Le héros se trouvait en bien fâcheuse posture en fin, du tome précédent : enchaîné à fond de cale, avec quatre autres de ses compagnons Richard Burns, George Lund, James Jackson, Percy Reeves, tous condamnés aux galères du roi d’Espagne Charles IV. Ils sont ainsi incarcérés dans une frégate qui sous une légère brise, a quitté le port de Cadix pour rallier le port où ils doivent être jugés. Ce tome se passe entièrement à bord pendant la traversée, pendant trente-deux pages dans les entrailles du navire, et pendant les quatorze autres à l’air libre dont dix sur l’océan. L’artiste s’en donne ainsi à cœur joie avec les humeurs de la mer. Ainsi des vagues déchiquetées se brisent sur la côte de la mort, avec des gerbes torturées, et la vague créée par l’étrave du navire, pour le plus grand intérêt des mouettes rieuses prêtes à fondre sur leurs proies pour se nourrir. Quelques pages plus loin, la tempête a éclaté, la mer est démontée alors que Bruce J. Hawker est sur un frêle youyou. Les vagues s’entrechoquent avec fracas, les embruns saturent l’air. Planche quarante le soleil se lève sur ce tumulte, dans une magnifique composition tendant vers l’abstraction, jusqu’à un apaisement progressif. Le récit se clôt sur une case de la largeur de la page occupant la moitié de la hauteur : un navire qui vogue vers l’horizon sur un océan apaisé, le héros étant emmené vers son destin.
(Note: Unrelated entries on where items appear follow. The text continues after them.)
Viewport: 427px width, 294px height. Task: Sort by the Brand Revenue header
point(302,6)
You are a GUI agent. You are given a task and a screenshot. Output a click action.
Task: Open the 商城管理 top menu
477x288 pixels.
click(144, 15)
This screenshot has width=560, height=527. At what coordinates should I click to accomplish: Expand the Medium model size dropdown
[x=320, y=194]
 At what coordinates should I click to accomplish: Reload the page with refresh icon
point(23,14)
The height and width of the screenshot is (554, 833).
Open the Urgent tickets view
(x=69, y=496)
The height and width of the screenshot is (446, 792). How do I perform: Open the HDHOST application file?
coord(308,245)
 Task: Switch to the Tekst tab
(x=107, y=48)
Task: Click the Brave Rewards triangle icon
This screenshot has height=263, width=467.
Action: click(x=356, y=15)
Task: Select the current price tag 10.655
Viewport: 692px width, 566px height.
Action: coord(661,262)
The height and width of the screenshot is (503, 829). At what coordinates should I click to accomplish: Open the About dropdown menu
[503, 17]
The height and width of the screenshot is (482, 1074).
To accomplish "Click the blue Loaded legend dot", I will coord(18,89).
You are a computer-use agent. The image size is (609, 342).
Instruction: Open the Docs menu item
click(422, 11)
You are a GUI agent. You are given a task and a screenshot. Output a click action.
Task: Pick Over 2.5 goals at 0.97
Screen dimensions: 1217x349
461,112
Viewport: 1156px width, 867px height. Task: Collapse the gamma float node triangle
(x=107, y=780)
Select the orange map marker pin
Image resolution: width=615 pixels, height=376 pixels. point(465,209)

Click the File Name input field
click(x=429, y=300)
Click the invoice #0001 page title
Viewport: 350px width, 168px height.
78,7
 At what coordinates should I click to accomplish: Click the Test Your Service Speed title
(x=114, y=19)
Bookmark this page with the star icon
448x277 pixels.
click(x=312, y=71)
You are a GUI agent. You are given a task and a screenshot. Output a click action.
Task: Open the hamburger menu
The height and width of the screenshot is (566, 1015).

Le pauvre héros a échoué dans sa mission, il a été désigné comme un coupable idéal, et il refait donc le chemin en sens inverse, cette fois-ci à fond de cale. L’intrigue se focalise sur ce laps de temps durant lequel le lieutenant va chercher à s’échapper avec l’aide de ses quatre compagnons. Le scénariste montre l’enchaînement d’actions entreprises par le héros, qui se confronte aux aléas imprévisibles, à commencer par les réactions des membres de l’équipage espagnol, mais aussi les humeurs imprévisibles de la mer, et peut-être d’autres navires dans les parages. Cela peut sembler un peu maigre comme intrigue, mais aussi constituer une ossature propice à des scènes d’action spectaculaire, en plus du caractère imprévisible de la mer. Le lecteur peut anticiper certaines surprises : les efforts des prisonniers pour se libérer, l’arrivée inopportune d’un garde qui ne se rend pas compte de ce qui l’attend, un bouleversement inattendu qui va égaliser les chances entre les évadés et le reste de l’équipage. L’auteur ajoute une animation au sein du navire pour distraire l’équipage.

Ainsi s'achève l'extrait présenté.